_Written problem 1_
In the issue thread below, which section headings are answered with "No response"?
_Written problem 2_
According to the issue thread below, what was overwriting the input file?

This needs to be tested.

Command used and terminal output

No response

Relevant files

No response

System information

No response

nschcolnicov commented 2 months ago

@lpantano Im looking into this, thanks for creating the issue

nschcolnicov commented 2 months ago

My original thought was that the nf-core/fastp module attempts to create a symlink of the file, within the module execution, and since the .fastq file is already a symlink, it creates a symlink to an empty file. If this was the case, using stageInMode 'copy' should fix it, and it doesn't. I copied the workdirectory and I copied the file manually into the work directory, but it would still generate an empty file after running the symlink command. So it is not an issue on how the file is being staged, but with the symlink command itself. Upon further testing, I saw that the symlink works without any issues, and creates a file that should be good to use, the issue is that fastp is overwriting the input file since the output file name is generated by adding .fastp to the input file, which makes it have the same name as the original input file, which the symlink refers to. I updated the prefix, so that the output file gets renamed to something different from the input file. I'll update the PR

lpantano commented 2 months ago

Thank you, it is tricky. Is the output channel only getting the one fastq file we want, just asking this because this line:

    tuple val(meta), path('*.fastp.fastq.gz') , optional:true, emit: reads

The prefix is not taking in consideration, and I am not sure if more than one file will go into the channel.

_Data_
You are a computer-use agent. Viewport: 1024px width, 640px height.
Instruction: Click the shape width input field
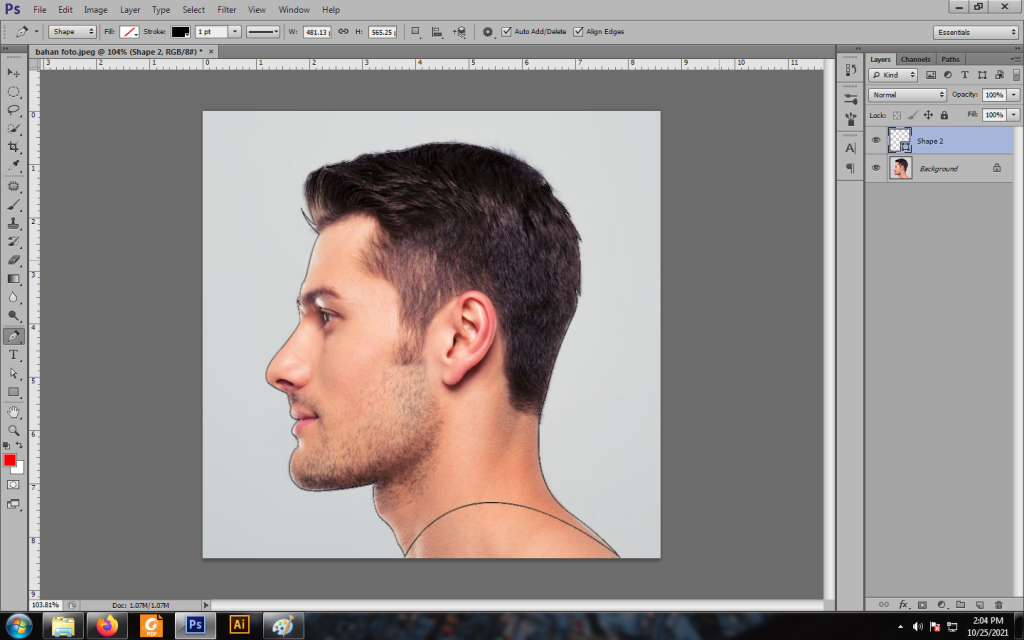[x=317, y=32]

_Exercise solution 1_
Command used and terminal output
Relevant files
System information

_Exercise solution 2_
fastp was overwriting it, because adding .fastp to the input name produced an output file with the same name as the original input file.